Let’s update the editor configuration of the FriendshipRequest concept first. To let edges connect to ports instead of boxes, the target in the diagram.edge editor has to be changed. In the following screenshot you can see the updated editor definition.

The properties thisNode.fromPort and thisNode.toPort we added earlier can be used here, to store the FriendshipRequestPort reference of the connected boxes thisNode.from and Upon connecting two ports with each other, the port names are then stored in these properties. When inspecting an edge with the Reflective Editor the port references (i.e. their names) are set correctly as you can see in the following excerpt of the reflective editor of the final result. Here out0, in0, out1 and out2 are the names of the ports. The setting of these names follows in the next step.

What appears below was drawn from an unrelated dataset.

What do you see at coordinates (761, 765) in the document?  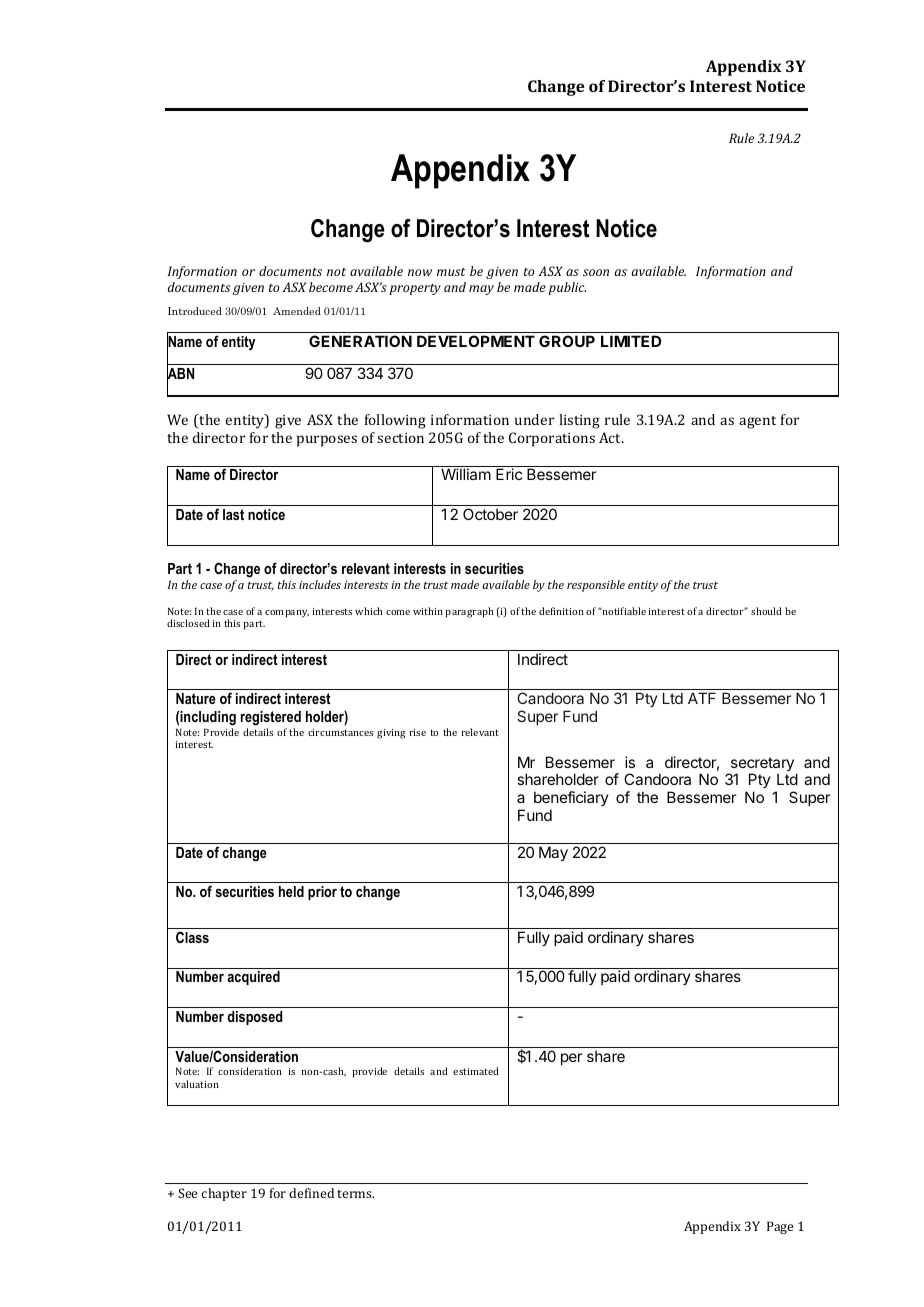 I see `secretary` at bounding box center [761, 765].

To actually display the ports for each Person box, its editor has to be adapted aswell. Looking back at the original Person editor from the first how-to, we only needed the editor aspect filled in. As we now want ports to be displayed, the ports aspect has to be complemented.

The Node concept contains two lists of ports, therefore we need two queries for each of the port lists. As the procedure is almost the same for both lists, the description of only one is sufficient. In the query aspect we have to declare the port query first. This can be a list of arbitrary types, in our case we pass the thisNode.incomingRequests list. The port{...} aspect will be applied for each port in the list separately. To get values of our list object, the current “iterator object” is given as portObject with the type defined in the query(...) header (i.e. SNodeType). First we have to provide the port’s label, which will be used as the reference (see previous step) for FriendshipRequests. The label is also used as a port name display, as can be seen in the final image at the beginning of this section (i.e. in0, out1, etc.). To use a different shape for ports the shape input can be used. An introduction to existing and custom made shapes will be available in another how-to. With the positionX and positionY inputs the position of the port can be determined. Note that 1 = 100% width/height of the box. Setting positionX to 0 results in attaching the port on the left side of the box (i.e. a value of 1 puts it on the right side). For a single port on each side these hardcoded values are fine but with more ports on each side a dynamic placement has to be considered. For example purposes a simple alignment algorithm can be found in the following screenshot.

This code calculates the amount of ports on each side of the box and assigns each one an even distance to its neighbours. The ports are now configured correctly, now the persisting logic needs a final step. For this we update the FriendshipRequestGraph_graph_Editor with its conncetion creators.

The excerpt above is the updated diagram editor of the introductory example. The properties fromPort and toPort of the newly created FriendshipRequest have to be set. To persist the connection on the port side as well, the connectedTo property of the two connected ports have to be set. The last two method calls toNode.addNewIncomingPort() and fromNode.addNewOutgoingPort() are optional and only cause the box to always create a new port upon connecting an edge to a box. This guarantees that there is always at least one free incoming- and outgoing-port per box.
The code for the used methods can be found below.

This completes the first part of the advanced how-to series for the JetBrains MPS Diagram language.